Il rapporto tra Alexandra Wolff Stomersee e il marito Giuseppe Tomasi di Lampedusa rivive in un ricco epistolario, protagonista di una presentazione-dibattito inedita, unica per il contributo che offre alla ricostruzione di un legame cruciale nella storia della letteratura e delle nuove scienze del Novecento.
Lui autore del "Gattopardo", lei allieva di Freud a Berlino e figura di riferimento della psicoanalisi in Italia nel secondo dopoguerra, attraverso le loro conversazioni epistolari – personali e accademiche – rievocano un tempo di viaggi, incontri stimolanti e studi pionieristici che appassionerà non solo gli addetti ai lavori.

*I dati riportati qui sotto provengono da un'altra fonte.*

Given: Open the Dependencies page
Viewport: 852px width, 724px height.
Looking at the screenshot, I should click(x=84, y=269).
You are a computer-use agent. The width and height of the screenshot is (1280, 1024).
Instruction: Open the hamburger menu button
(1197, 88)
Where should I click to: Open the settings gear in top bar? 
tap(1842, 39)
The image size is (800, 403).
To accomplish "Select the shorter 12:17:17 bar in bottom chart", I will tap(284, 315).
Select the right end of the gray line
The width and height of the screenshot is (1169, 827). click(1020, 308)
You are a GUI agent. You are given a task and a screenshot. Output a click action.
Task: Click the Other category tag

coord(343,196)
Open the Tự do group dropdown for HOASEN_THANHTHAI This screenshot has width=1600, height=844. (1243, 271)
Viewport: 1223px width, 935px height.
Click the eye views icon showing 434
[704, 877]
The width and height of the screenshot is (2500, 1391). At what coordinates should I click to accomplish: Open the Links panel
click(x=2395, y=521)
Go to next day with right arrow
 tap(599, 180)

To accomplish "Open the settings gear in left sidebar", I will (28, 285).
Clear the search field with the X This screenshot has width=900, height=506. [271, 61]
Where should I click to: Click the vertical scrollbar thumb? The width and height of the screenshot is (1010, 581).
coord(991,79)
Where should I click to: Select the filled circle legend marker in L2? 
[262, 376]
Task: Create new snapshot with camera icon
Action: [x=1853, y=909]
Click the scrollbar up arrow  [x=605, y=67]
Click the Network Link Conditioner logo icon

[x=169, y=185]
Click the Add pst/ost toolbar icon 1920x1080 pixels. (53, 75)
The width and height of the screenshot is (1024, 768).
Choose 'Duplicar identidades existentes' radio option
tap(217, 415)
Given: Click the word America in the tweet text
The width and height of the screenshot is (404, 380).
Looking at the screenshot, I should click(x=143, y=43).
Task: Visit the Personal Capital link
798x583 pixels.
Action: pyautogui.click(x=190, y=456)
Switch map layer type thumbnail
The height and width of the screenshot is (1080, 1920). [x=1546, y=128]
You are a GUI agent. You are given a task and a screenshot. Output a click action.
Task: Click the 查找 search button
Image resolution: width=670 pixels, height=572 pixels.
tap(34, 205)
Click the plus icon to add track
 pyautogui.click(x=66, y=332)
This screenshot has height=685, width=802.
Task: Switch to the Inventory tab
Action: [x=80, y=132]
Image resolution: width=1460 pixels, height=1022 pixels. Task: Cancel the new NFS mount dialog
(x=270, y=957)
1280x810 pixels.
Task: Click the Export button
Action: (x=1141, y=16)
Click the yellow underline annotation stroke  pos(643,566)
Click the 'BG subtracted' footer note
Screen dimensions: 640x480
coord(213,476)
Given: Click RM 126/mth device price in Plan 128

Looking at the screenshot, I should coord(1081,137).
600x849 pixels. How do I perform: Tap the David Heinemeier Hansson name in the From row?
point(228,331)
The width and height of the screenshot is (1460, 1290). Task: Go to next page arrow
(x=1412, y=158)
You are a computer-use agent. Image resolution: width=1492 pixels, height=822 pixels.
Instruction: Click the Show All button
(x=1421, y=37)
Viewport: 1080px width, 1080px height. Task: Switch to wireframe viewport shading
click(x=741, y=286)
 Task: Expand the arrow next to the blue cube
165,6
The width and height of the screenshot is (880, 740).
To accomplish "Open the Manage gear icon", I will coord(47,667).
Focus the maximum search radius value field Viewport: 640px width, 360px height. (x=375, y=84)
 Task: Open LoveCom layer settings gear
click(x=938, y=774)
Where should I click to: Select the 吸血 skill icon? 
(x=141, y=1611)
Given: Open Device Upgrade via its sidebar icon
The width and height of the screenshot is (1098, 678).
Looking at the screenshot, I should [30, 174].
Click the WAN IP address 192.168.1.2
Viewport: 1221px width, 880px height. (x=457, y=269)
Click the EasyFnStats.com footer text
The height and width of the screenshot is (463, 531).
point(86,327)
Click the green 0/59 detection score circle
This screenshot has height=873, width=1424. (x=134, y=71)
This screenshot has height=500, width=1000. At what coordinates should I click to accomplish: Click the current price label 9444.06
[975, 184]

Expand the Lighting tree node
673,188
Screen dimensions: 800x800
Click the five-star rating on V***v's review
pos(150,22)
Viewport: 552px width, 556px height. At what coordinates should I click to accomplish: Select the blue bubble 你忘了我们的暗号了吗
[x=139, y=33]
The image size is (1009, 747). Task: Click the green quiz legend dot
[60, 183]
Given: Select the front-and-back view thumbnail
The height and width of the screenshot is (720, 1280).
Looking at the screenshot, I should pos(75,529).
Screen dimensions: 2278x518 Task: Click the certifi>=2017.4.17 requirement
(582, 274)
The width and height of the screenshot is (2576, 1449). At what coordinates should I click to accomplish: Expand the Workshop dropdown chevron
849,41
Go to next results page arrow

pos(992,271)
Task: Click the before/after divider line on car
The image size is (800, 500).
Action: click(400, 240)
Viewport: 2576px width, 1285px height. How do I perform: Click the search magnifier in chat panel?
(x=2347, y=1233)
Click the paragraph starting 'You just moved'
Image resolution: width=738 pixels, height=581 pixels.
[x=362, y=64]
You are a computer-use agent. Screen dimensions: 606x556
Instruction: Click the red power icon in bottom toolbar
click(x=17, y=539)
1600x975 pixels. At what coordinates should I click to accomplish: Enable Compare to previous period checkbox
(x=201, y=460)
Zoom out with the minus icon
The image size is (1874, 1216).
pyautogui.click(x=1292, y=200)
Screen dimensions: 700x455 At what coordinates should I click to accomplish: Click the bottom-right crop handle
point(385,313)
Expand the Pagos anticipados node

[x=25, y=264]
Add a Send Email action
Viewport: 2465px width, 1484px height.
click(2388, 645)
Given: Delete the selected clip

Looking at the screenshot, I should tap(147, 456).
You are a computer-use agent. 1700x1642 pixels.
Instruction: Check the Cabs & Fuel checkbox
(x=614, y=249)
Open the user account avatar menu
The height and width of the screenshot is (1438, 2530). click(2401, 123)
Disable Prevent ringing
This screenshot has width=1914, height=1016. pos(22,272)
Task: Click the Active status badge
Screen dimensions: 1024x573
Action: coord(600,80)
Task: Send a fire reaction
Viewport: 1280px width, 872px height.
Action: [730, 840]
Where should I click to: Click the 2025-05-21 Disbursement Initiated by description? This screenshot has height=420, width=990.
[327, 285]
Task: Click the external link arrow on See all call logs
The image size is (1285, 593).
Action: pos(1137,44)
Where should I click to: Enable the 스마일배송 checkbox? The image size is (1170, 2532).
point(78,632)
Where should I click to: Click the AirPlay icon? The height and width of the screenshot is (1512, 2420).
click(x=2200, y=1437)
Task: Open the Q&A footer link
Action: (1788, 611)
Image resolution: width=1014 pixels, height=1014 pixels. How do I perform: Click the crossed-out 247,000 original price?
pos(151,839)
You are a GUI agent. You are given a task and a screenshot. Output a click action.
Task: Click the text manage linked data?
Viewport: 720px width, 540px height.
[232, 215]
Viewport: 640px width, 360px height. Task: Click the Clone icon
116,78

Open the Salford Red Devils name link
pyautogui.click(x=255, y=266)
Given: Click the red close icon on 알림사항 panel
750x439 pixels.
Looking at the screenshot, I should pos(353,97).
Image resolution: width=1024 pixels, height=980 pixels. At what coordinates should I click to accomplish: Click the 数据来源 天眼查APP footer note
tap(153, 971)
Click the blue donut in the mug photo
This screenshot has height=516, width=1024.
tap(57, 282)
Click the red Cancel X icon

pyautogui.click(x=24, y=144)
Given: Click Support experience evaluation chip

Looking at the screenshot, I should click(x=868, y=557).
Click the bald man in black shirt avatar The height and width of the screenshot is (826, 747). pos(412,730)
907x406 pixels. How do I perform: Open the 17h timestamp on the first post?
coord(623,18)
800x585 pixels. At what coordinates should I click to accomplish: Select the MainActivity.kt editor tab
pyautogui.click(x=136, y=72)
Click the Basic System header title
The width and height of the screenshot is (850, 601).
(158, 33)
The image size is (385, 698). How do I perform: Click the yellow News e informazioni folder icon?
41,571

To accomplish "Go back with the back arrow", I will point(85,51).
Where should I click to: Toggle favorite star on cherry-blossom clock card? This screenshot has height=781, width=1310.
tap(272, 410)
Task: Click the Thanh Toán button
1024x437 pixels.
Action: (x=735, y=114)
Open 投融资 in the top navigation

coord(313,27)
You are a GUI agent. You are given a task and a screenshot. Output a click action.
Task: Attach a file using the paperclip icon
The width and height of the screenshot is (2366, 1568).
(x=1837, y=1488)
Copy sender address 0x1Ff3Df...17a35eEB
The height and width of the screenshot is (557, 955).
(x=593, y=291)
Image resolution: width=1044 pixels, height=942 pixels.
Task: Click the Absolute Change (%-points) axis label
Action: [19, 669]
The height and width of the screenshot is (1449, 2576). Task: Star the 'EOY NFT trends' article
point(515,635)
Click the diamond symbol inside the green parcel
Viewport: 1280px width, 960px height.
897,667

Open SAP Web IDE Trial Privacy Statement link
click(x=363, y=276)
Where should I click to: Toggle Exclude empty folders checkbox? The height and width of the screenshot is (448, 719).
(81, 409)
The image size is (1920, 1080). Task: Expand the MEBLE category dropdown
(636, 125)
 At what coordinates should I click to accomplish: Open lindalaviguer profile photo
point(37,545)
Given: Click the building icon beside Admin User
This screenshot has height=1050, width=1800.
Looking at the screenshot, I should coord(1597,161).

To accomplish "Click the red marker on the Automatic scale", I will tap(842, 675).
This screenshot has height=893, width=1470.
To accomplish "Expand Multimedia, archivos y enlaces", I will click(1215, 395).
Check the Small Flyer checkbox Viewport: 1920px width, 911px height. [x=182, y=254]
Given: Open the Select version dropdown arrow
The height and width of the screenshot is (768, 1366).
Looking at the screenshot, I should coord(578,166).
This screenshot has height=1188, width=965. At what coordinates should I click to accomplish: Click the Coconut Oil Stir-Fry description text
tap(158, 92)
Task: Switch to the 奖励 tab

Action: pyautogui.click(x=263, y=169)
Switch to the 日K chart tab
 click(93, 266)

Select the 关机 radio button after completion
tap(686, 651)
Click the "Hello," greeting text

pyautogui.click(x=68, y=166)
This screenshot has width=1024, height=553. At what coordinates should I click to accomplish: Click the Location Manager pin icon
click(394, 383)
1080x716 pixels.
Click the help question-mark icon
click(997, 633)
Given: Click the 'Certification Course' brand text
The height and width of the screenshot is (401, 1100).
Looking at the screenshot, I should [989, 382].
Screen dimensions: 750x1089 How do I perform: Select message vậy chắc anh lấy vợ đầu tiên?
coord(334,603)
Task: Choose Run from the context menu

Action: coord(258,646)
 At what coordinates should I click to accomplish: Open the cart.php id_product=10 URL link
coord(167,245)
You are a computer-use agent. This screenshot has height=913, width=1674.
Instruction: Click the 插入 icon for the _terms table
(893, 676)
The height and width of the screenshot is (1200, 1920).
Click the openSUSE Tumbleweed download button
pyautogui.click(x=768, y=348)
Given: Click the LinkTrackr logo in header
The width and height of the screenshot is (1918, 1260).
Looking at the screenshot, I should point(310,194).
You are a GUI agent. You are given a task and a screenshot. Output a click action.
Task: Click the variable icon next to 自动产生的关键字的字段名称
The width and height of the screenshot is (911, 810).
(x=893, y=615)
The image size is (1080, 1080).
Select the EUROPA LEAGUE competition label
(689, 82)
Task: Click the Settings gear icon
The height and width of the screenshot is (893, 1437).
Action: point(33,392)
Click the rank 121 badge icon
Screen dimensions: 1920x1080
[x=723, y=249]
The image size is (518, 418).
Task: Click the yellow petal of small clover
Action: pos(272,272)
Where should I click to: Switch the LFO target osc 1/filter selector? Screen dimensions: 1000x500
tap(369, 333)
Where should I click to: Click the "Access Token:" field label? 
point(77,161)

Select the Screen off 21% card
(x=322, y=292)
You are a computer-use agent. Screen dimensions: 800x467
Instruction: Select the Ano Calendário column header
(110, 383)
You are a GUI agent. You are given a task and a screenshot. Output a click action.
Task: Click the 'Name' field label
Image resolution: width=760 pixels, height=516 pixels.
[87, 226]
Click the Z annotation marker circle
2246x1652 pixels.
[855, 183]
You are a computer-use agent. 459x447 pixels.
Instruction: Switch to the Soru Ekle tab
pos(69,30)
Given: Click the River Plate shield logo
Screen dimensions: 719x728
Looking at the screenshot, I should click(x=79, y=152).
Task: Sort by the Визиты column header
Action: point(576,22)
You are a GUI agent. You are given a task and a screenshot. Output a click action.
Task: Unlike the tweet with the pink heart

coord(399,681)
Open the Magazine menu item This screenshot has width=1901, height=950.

Prenderanno parte all’incontro Gioacchino Lanza Tomasi, musicologo di fama internazionale, figlio adottivo dello scrittore, e Silvana Miceli, docente di Psicologia generale al dipartimento di Scienze psicologiche, pedagogiche e della formazione dell’Università di Palermo e partner scientifico del Centro interdipartimentale di ricerca dell’Università di Milano-Bicocca. Con loro Giancarlo Decimo, psicoterapeuta, uno degli ultimi allievi della principessa Wolff.
"Le vie dei tesori" propone ai cittadini un’alleanza nel segno della cultura, della conoscenza, della riappropriazione degli spazi. E di contro, offre ai visitatori esterni un sistema-Palermo ricco di itinerari, di nuove prospettive, di nuovi spunti di dialogo, di nuove forme di accoglienza.